Il sociologo Norbert Elias termina il suo testo Coinvolgimento e distacco [Bologna, il Mulino, 1988, N.d.R.], invitando ad avere un “distacco coinvolto” rispetto all’oggetto studiato. Se infatti il coinvolgimento personale è sempre un “motore” per ciascuno, anche per avviare un percorso di ricerca e prendere posizione, Elias ci mette in guardia: il rischio, magari inconsapevole, è quello di piegare il rigore scientifico, per fare del sapere un mero strumento di potere, un gioco pro domo propria. In questo modo, ci si preclude la possibilità stessa di conoscere.
Nella trappola di cui avverte Elias casca abitualmente anche Claudio Roberti, come si evince sia dal suo libro [“L’uomo a-vitruviano. Analisi storico-sociologica per altre narrazioni delle disabilità nel sistema-mondo”, Roma, Aracne, 2011, N.d.R.], sia nella sua critica al mio testo, pubblicata su queste stesse pagine [“Per un nostro dibattito scientifico” di Claudio Roberti, N.d.R.].
Quando si parla di scienze sociali e si comincia affermando «nulla su di noi senza di noi», mi allarmo: l’autore sembra prendere troppo il sopravvento sull’analisi stessa. Se è vero, infatti, che gli studi sulla disabilità sono nati dalle persone con disabilità e che queste ultime possono, in molti casi (ma non sempre, giacché anche gli studi sulla disabilità si sono spesso concentrati su alcune disabilità), conoscere molto bene, sulla propria pelle, l’oggetto di studio, tutto ciò non è sufficiente a produrre maggior conoscenza. Data la carenza di analisi sul mondo della disabilità, mi accontenterei di argomentazioni e analisi all’altezza di un sapere più approfondito, capace di fare emergere l’articolazione e la complessità della realtà. Il fatto poi che a produrre questo sapere siano persone con o senza disabilità è un dato ugualmente rilevante, che svela altri meccanismi sociali.
Al contrario di chi scrive, Roberti è invece molto convinto di quella postura al punto da reinterpretarla: “nulla sulla disabilità senza di me”. Questo, infatti, è l’unico senso della critica fatta al mio libro [“Storia della disabilità.
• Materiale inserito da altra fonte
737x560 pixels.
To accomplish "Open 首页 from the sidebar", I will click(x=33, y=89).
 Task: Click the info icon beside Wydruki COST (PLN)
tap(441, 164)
Dal castigo degli dèi alla crisi del welfare”, Roma, Carocci, 2012, N.d.R.]. Se avesse usato maggior distacco, avrebbe colto che il mio è un tentativo, inedito, iniziale e non esaustivo (il testo è pieno di precauzioni metodologiche che impediscono di attribuirmi l’idea che abbia voluto realizzare una summa), di individuare alcune problematiche storico-culturali (e persino sociologiche, perché no) e proporre alcune piste di analisi attorno a cui mi sembrerebbe utile fare ulteriore ricerca e attorno a cui discutere e confrontarsi.
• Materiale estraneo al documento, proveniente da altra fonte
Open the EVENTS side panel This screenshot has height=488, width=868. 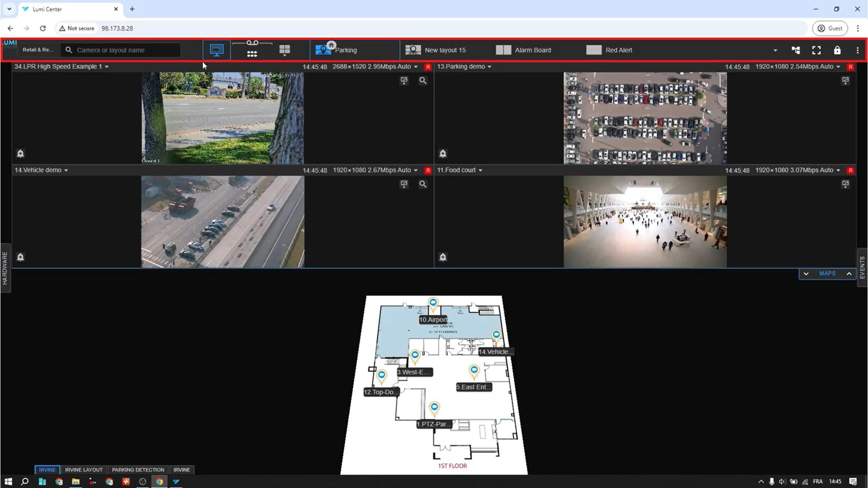[862, 267]
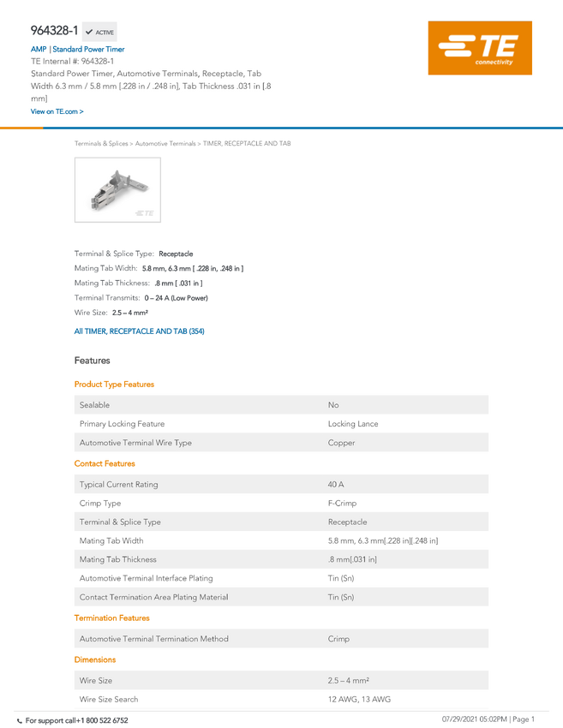
Task: Click the part number 964328-1 title
Action: (54, 31)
Al contrario, la postura di Roberti non apre alcun confronto serio, né dibattito scientifico: tutto si riduce a promuovere il proprio paradigma (ignorando che i paradigmi scientifici sono l’esito di dinamiche sociali e non di auto-proclamazioni), fatto di concetti (a-vitruviano, world o global system, relabile) il cui valore scientifico è inversamente proporzionale alla sicumera con cui il suo autore li sbandiera.
Studio la disabilità in chiave storica e la sociologia mi interessa molto. Sono convinto che le due discipline non debbano “sfidarsi”, ma contribuire a produrre conoscenza. Con questo approccio e prefigurandomi la possibilità di un dibattito serio, ero andato ad incontrare Roberti a Napoli (pur non condividendone l’impostazione) [oltreché vicepresidente di ENIL Italia – European Network on Independent Living, Claudio Roberti, sociologo ed esperto-studioso in disabilità, è referente accademico dell’Ateneo Federiciano di Napoli, N.d.R.].
Insomma, mi pare proprio che di questo passo, tanto la conoscenza quanto il dibattito attorno ad essa vadano poco avanti: il prerequisito di qualsiasi dibattito scientifico, anche “tra noi” (poco importa se avviato da Roberti o da altri che ne sostengono le posizioni), è un confronto (anche duro, ma fatto di argomentazioni serie, circostanziate e non approssimative) a partire dall’onestà intellettuale. Un’altra occasione persa.